Case Report
Copyright ©The Author(s) 2023. Published by Baishideng Publishing Group Inc. All rights reserved.
World J Clin Cases. May 26, 2023; 11(15): 3658-3663
Published online May 26, 2023. doi: 10.12998/wjcc.v11.i15.3658
Relationship between intralobar pulmonary sequestration and type A aortic dissection: A case report
Yi-Jie Wang, Ying-Yi Chen, Gang-Hua Lin
Yi-Jie Wang, Department of Surgery, Tri Service General Hospital, National Defense Medical Center, Taipei 114, Taiwan
Ying-Yi Chen, Division of Thoracic Surgery, Department of Surgery, Tri-Service General Hospital, National Defense Medical Center, Taipei 114, Taiwan
Gang-Hua Lin, Division of General Surgery, Department of Surgery, Tri-Service General Hospital, National Defense Medical Center, Taipei 114, Taiwan
Author contributions: Wang YJ, Chen YY and Lin GH designed and performed the research; Wang YJ and Lin GH analyzed the data and wrote the manuscript.
Informed consent statement: Informed written consent was obtained from the patient to publish this report and any accompanying images.
Conflict-of-interest statement: All the authors report no relevant conflicts of interest for this article.
CARE Checklist (2016) statement: The authors have read CARE Checklist (2016), and the manuscript was prepared and revised according to CARE Checklist (2016).
Open-Access: This article is an open-access article that was selected by an in-house editor and fully peer-reviewed by external reviewers. It is distributed in accordance with the Creative Commons Attribution NonCommercial (CC BY-NC 4.0) license, which permits others to distribute, remix, adapt, build upon this work non-commercially, and license their derivative works on different terms, provided the original work is properly cited and the use is non-commercial. See: https://creativecommons.org/Licenses/by-nc/4.0/
Corresponding author: Gang-Hua Lin, MD, Doctor, Division of General Surgery, Department of Surgery, Tri-Service General Hospital, National Defense Medical Center, No. 325, Sec. 2, Chenggong Road, Neihu District, Taipei 114, Taiwan. a2015joy@gmail.com
Received: March 6, 2023
Peer-review started: March 6, 2023
First decision: March 24, 2023
Revised: March 26, 2023
Accepted: April 17, 2023
Article in press: April 17, 2023
Published online: May 26, 2023
Processing time: 80 Days and 12.6 Hours
Abstract
BACKGROUND

Pulmonary sequestrations often lead to serious complications such as infections, tuberculosis, fatal hemoptysis, cardiovascular problems, and even malignant degeneration, but it is rarely documented with medium and large vessel vasculitis, which is likely to result in acute aortic syndromes.

CASE SUMMARY

A 44-year-old man with a history of acute Stanford type A aortic dissection status post-reconstructive surgery five years ago. The contrast-enhanced computed tomography of the chest at that time had also revealed an intralobar pulmonary sequestration in the left lower lung region, and the angiography also presented perivascular changes with mild mural thickening and wall enhancement, which indicated mild vasculitis. The intralobar pulmonary sequestration in the left lower lung region was long-term unprocessed, which was probably associated with his intermittent chest tightness since no specific medical findings were detected but only positive sputum culture with mycobacterium avium-intracellular complex and Aspergillus. We performed uniportal video-assisted thoracoscopic surgery with wedge resection of the left lower lung. Hypervascularity over the parietal pleura, engorgement of the bronchus due to a moderate amount of mucus, and firm adhesion of the lesion to the thoracic aorta were histopathologically noticed.

CONCLUSION

We hypothesized that a long-term pulmonary sequestration-related bacterial or fungal infection can result in focal infectious aortitis gradually, which may threateningly aggravate the formation of aortic dissection.

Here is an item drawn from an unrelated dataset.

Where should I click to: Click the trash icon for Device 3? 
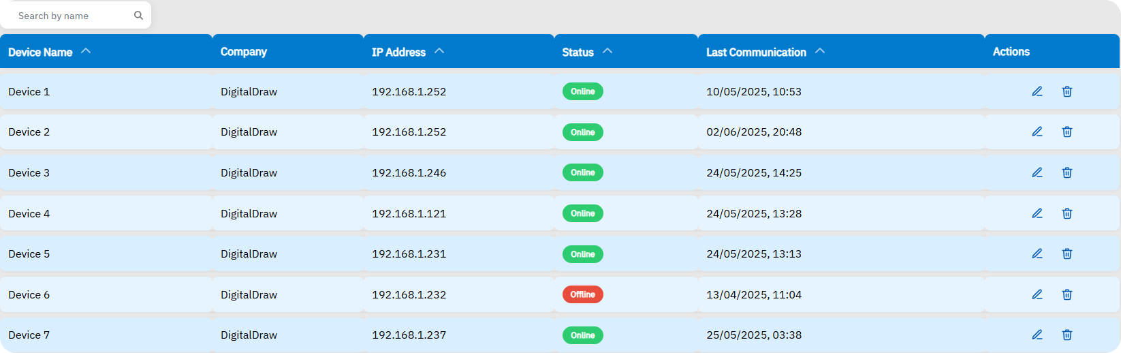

Keywords: Intralobar pulmonary sequestration; Acute aortic dissection; Medium and large vessel vasculitis; Infection; Case report

Core Tip: We present a case of a 44-year-old man with history of acute Stanford type A aortic dissection status post reconstructive surgery five years ago. An intralobar pulmonary sequestration in the left lower lung region was also noticed accidently, but without further management at that time. Since symptoms of chest tightness bothered him in recent one year, he came to Thoracic surgery outpatient department where slowly growing of the lung lesion was noticed. Admission was suggested for resection of the left lower lung.